‘Além da sala de aula’ e a educação cidadã

A ação pedagógica deveria ser voltada para garantir a todos o saber e as capacidades necessárias a um domínio de todos os campos da atividade humana.

A história se passa em 1987 e apresenta uma jovem professora, mãe de dois filhos e grávida do terceiro, recentemente formada na faculdade, que acaba lecionando para crianças de rua em uma escola de abrigo sem um nome. Aos poucos vamos acompanhando a evolução e a mudança social que Stacey provoca nos alunos e naquela comunidade de pessoas sem teto. Ao chegar à escola ela se depara com um grande galpão, cheio de buracos e rachaduras, sem o mínimo de material necessário para lecionar e crianças e pais completamente desinteressados no processo de ensino-aprendizagem, uma vez que só frequentam o lugar para receber abrigo e comida.

Um dos desafios relevantes que Stacey enfrente é a evasão, pois aquele é um lugar de passagem, as pessoas vêm e vão. Numa mesma sala de aula ela precisa manejar várias crianças de idades diferentes e que estão desniveladas em relação aos saberes que são esperados para a idade escolar que deveriam se encontrar. Além disso a falta de recursos é limitante para se fazer um trabalho de qualidade no local, temos como exemplo a cena em que a professora tenta aplicar uma prova na classe, mas as crianças não têm nem lápis para responder.

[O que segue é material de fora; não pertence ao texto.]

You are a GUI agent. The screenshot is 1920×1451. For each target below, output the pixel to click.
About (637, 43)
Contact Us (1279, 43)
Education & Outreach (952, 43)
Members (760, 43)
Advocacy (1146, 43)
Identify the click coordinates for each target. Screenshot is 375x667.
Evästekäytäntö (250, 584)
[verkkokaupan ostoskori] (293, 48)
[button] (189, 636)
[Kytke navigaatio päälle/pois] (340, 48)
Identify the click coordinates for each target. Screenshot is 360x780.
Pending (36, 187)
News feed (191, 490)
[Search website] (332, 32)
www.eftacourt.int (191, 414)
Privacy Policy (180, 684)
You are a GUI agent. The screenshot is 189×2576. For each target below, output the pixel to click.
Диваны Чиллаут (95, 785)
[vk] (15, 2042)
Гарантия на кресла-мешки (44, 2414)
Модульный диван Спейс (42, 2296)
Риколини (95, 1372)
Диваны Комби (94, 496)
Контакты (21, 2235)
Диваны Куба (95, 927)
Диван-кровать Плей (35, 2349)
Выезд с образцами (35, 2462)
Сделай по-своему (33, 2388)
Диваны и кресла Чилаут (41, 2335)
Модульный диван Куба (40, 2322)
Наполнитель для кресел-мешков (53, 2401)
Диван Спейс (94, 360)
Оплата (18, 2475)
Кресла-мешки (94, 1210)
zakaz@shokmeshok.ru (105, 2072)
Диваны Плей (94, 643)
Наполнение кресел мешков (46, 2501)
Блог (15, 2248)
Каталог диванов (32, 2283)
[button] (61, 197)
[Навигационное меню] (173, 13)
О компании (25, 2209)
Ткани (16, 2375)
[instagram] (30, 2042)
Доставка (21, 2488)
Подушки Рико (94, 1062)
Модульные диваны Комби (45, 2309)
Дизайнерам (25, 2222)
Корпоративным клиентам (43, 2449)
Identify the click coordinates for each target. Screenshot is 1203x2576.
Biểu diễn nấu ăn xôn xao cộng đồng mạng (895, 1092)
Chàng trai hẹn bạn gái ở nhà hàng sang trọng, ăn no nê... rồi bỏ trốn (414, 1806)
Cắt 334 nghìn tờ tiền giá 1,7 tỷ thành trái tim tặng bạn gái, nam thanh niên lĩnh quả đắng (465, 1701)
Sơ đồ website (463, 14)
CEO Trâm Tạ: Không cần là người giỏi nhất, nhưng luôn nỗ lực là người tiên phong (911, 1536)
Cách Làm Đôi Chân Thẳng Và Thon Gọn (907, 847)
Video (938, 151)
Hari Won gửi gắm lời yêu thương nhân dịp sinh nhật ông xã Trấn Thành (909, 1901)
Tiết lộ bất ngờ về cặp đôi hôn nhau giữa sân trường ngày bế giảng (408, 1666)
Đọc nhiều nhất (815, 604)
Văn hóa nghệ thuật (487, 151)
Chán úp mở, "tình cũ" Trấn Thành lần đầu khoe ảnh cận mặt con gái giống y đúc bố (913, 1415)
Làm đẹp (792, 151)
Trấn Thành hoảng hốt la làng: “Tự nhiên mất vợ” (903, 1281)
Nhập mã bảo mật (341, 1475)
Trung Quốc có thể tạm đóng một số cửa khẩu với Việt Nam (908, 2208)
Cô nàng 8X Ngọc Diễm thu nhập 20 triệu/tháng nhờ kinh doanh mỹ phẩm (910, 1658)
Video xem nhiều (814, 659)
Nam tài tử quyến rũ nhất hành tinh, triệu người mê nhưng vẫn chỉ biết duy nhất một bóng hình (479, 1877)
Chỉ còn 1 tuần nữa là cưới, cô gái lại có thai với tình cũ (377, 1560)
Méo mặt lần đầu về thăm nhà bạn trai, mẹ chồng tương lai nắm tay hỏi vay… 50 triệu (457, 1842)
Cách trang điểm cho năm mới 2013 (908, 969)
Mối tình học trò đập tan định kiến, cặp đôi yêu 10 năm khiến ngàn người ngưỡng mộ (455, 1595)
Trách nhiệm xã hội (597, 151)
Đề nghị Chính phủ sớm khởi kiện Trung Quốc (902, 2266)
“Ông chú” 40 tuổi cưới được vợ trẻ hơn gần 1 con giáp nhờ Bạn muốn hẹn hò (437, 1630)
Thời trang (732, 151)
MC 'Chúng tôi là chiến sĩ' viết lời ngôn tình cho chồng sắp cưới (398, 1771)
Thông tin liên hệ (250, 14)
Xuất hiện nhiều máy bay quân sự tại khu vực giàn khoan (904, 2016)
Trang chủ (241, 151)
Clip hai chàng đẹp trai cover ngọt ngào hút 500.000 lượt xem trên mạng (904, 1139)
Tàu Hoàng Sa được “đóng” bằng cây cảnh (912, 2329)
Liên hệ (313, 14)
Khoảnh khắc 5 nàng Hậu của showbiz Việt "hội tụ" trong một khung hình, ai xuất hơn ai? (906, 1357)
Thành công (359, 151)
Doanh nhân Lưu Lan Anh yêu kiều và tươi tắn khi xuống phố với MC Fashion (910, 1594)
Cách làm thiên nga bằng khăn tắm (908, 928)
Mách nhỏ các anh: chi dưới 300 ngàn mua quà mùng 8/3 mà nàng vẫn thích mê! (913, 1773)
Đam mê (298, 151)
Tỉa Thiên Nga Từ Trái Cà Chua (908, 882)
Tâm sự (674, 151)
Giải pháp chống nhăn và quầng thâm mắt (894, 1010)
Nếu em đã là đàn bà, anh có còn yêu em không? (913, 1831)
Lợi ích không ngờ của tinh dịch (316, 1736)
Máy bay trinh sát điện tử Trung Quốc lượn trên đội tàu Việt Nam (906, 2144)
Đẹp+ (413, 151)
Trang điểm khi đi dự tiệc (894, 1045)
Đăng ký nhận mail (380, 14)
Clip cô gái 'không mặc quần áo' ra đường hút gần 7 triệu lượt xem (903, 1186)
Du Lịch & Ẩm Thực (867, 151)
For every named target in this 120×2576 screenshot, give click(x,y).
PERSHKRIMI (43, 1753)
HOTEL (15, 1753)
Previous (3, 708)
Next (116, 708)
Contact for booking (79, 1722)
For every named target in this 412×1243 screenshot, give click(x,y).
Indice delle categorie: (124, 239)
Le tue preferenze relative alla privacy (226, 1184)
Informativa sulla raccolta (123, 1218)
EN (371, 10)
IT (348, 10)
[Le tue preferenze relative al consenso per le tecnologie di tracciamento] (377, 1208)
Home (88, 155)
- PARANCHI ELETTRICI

Quanto às variáveis familiares que mais influenciam a evasão e a repetência, nosso estudo de revisão apontou os seguintes componentes: nível socioeconômico dos pais, situação habitacional, número de filhos e o grau educacional dos pais. Deve-se ressaltar que o nível de escolarização dos pais é preditor do nível de escolarização dos filhos, ou seja, é possível prever, com considerável exatidão, a evasão escolar através da história educacional dos pais, como ressaltou Brandão (1982). Outra variável familiar de importância neste problema é a mobilidade de emprego dos pais, que mudam e rematriculam a criança em diferentes escolas, várias vezes por ano. (WECHSLER, 2008, p.149)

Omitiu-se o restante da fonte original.